Accuracies for each condition (FR, IF) across each session and day were submitted to a linear mixed-effect model after logistic transformation. The maximum random effects model justified by the data included a random effect for intercept, linear slope, and quadratic slope for participants. Significant main effects were detected for day (t(690.8) = 6.909, p < 0.001), linear slope (t(456.9) = 2.368, p < 0.05), age group (t(880.0) = 4.807, p < 0.001), but not pair frequency (t<1). These results indicate that 1) accuracies were higher on day 2 than day 1, 2) participants improved their response accuracy for both conditions within each day, 3) young adults achieved higher accuracies than older adults in general, and 4) accuracies did not differ between frequent pairs (FR) and infrequent pairs (IF) (see Fig 3). In addition, a significant quadratic effect was detected (t(690.7) = 2.419, p < 0.05), indicating that the overall rate of increase in accuracies decreased as each day progressed.
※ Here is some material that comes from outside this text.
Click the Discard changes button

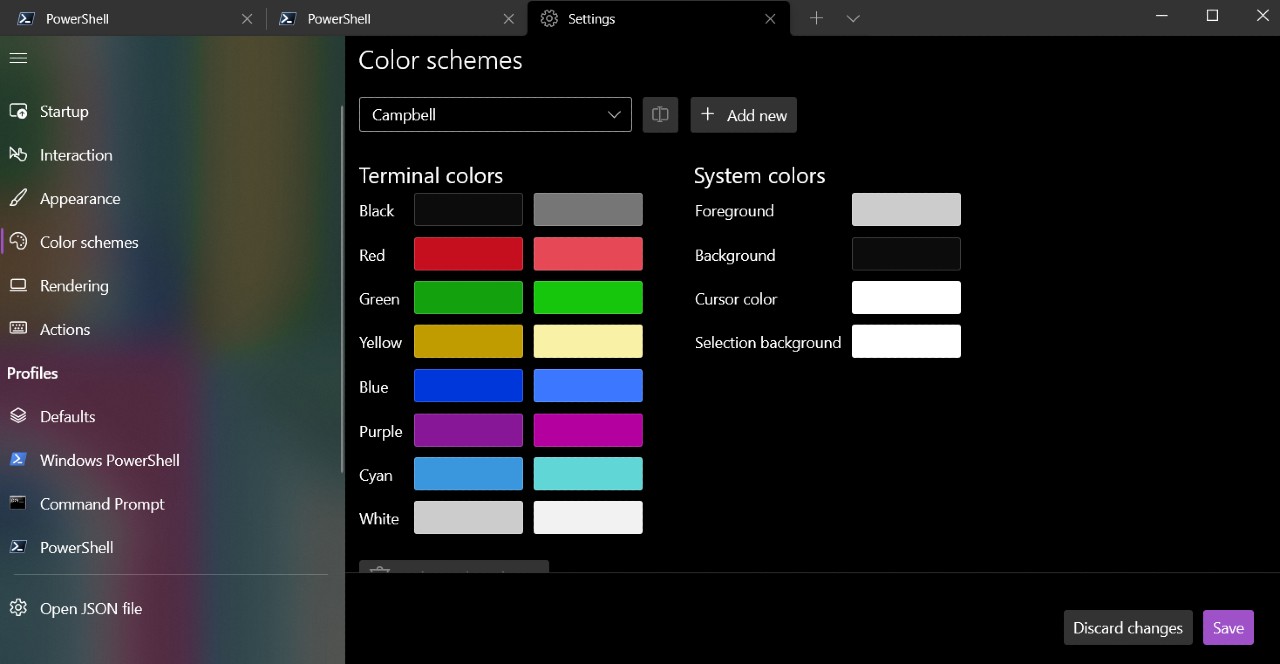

Fig 3. Proportion correct for frequently performed (solid lines) and infrequently performed (dotted lines) pairs across session for (A) day 1 and (B) day 2.
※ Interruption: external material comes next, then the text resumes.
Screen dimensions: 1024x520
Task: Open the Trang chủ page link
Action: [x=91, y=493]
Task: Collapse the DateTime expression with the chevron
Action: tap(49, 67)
Shaded regions represent standard error. Note in linear model, the time variable (session) was centered so that the linear slope for each group was calculated at the midpoint of each day (session 3).

The accuracy analysis revealed two significant interactions. First, we observed a significant interaction between day and age group (t(690.8) = -3.108, p < 0.01) indicating that overall older adults had higher accuracies on day 2 than day 1, and this difference was significantly greater than the change across days for young adults. Second, there was also a significant interaction between day and quadratic slope (t(691.3) = -2.809, p < 0.01), indicating that the rise in accuracy across sessions diminished significantly more rapidly on day 2 than on day 1. No other interactions were significant. Because the interaction between age group and pair frequency was not statistically significant, this result provides a foundation for assessing configural learning as a relative speeding of RT in frequently practiced pairs compared to infrequently practiced pairs, unconfounded by accuracy differences between the two conditions.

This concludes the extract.